Pack v. Geico Gen. Ins. Co.

Decision Date04 September 2013
Docket NumberNo. 4D12–3146.,4D12–3146.
Citation119 So.3d 1284
PartiesVicky PACK, Appellant, v. GEICO GENERAL INSURANCE COMPANY, Appellee.
CourtFlorida District Court of Appeals

OPINION TEXT STARTS HERE

Julie H. Littky–Rubin of Clark, Fountain, La Vista, Prather, Keen & Littky–Rubin, LLP, West Palm Beach, for appellant.

Angela C. Flowers of Kubicki Draper, Ocala, for appellee.

PER CURIAM.

Vicky Pack sued Geico General Insurance Company (Geico) for injuries suffered following a car collision with an uninsured motorist. The evidence was undisputed that Pack suffered at least a neck sprain as a result of the accident and had medical expenses related to the diagnosis of the sprain. The jury returned a verdict for zero damages. Pack appeals the trial court's denial of her motion for new trial. We reverse, holding that under the facts of this case, Pack was entitled to the reasonable medical expenses incurred for diagnostic testing, and the failure to award any damages rendered the verdict both against the manifest weight of the evidence and inadequate.

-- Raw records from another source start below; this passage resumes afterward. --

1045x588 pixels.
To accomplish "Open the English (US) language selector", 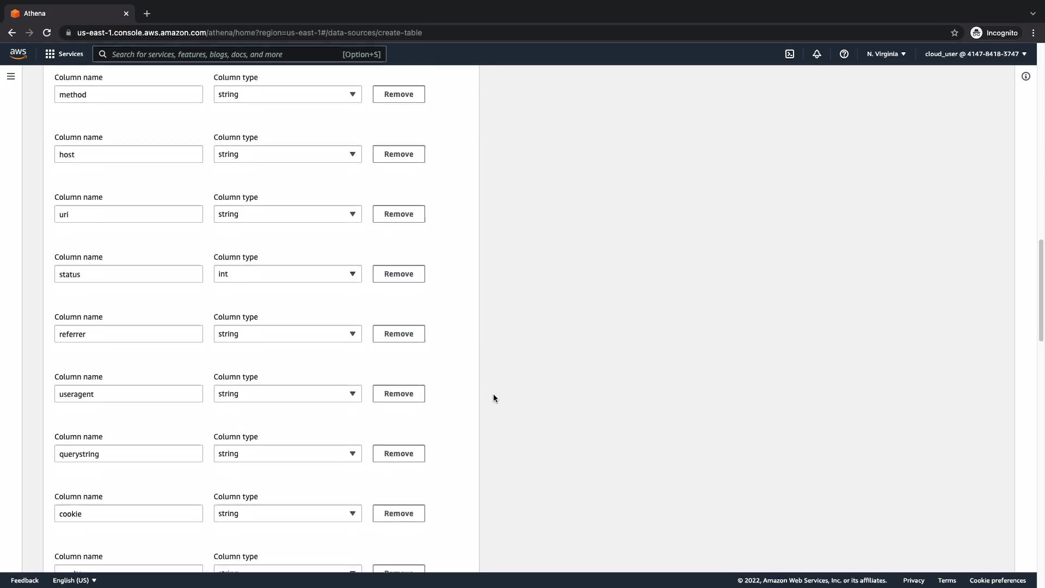I will [x=75, y=580].
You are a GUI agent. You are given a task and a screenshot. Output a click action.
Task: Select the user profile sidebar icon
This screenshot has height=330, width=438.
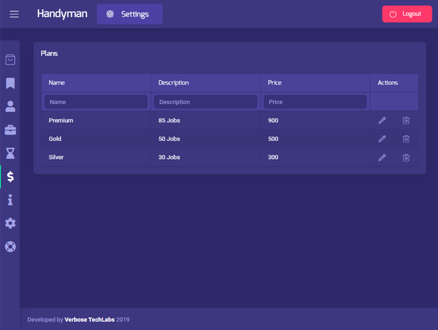[10, 106]
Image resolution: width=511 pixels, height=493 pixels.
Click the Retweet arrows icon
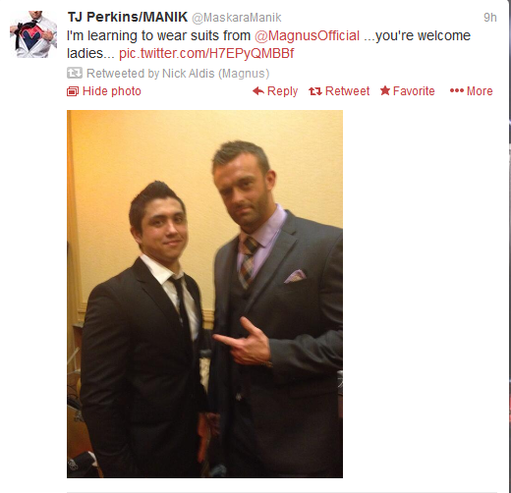pos(315,91)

Pack also contends that she is entitled to a new trial because the trial court denied her motion in limine and permitted the defense to introduce a letter of protection between her and her treating physician who testified as her expert witness on her claim of more serious injuries to her neck. Under Section 90.608(2), Florida Statutes (2009), any party may impeach a witness's credibility by showing that the witness is biased. We affirm the lower court's ruling because a letter of protection between a plaintiff and a treating physician is relevant to show potential bias.

Factual Background

Pack was involved in a multi-car accident with an uninsured driver. She had an uninsured motorist policy through Geico. At trial, Geico admitted the negligence of the driver; therefore the issue for the jury was whether that negligence was the legal cause of the loss, injury, or damage sustained by Pack.

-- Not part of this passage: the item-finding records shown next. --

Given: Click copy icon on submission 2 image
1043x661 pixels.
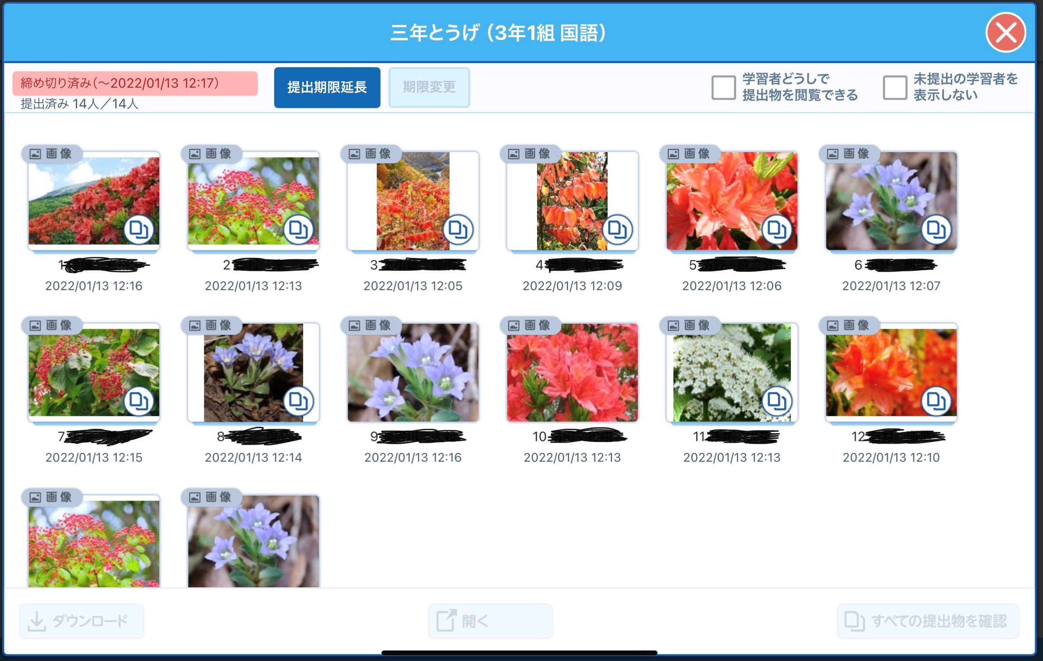Looking at the screenshot, I should (x=298, y=229).
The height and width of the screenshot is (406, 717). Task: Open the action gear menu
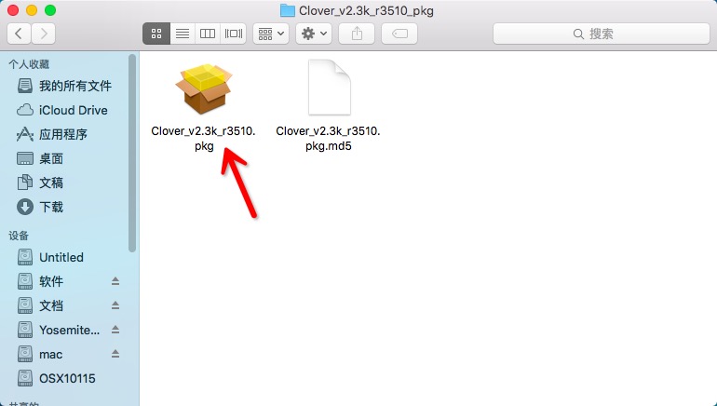pos(314,34)
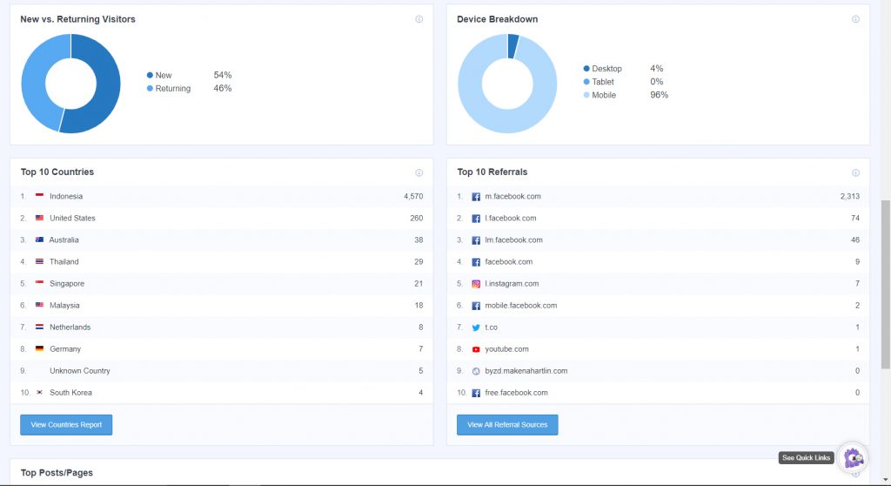Open the byzd.makenahartlin.com referral entry
891x486 pixels.
click(526, 371)
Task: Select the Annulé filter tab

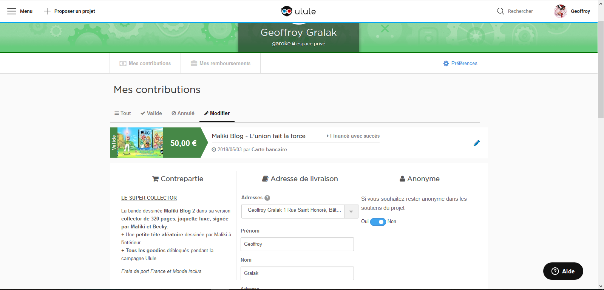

Pack's medical expert, Dr. Gieseke, is a neurosurgeon who examined Pack upon a referral from the emergency room doctor. Treatment commenced under a letter of protection.

Each medical expert testifying at trial agreed that an injury was caused by the accident. However, they differed as to the severity of the injury. Dr. Gieseke explained that Pack suffered a neck sprain from which he could feel a neck spasm. He also diagnosed her with a fracture and disc herniation. Geico's medical expert, Dr. Routman, stated that the accident caused only a neck sprain.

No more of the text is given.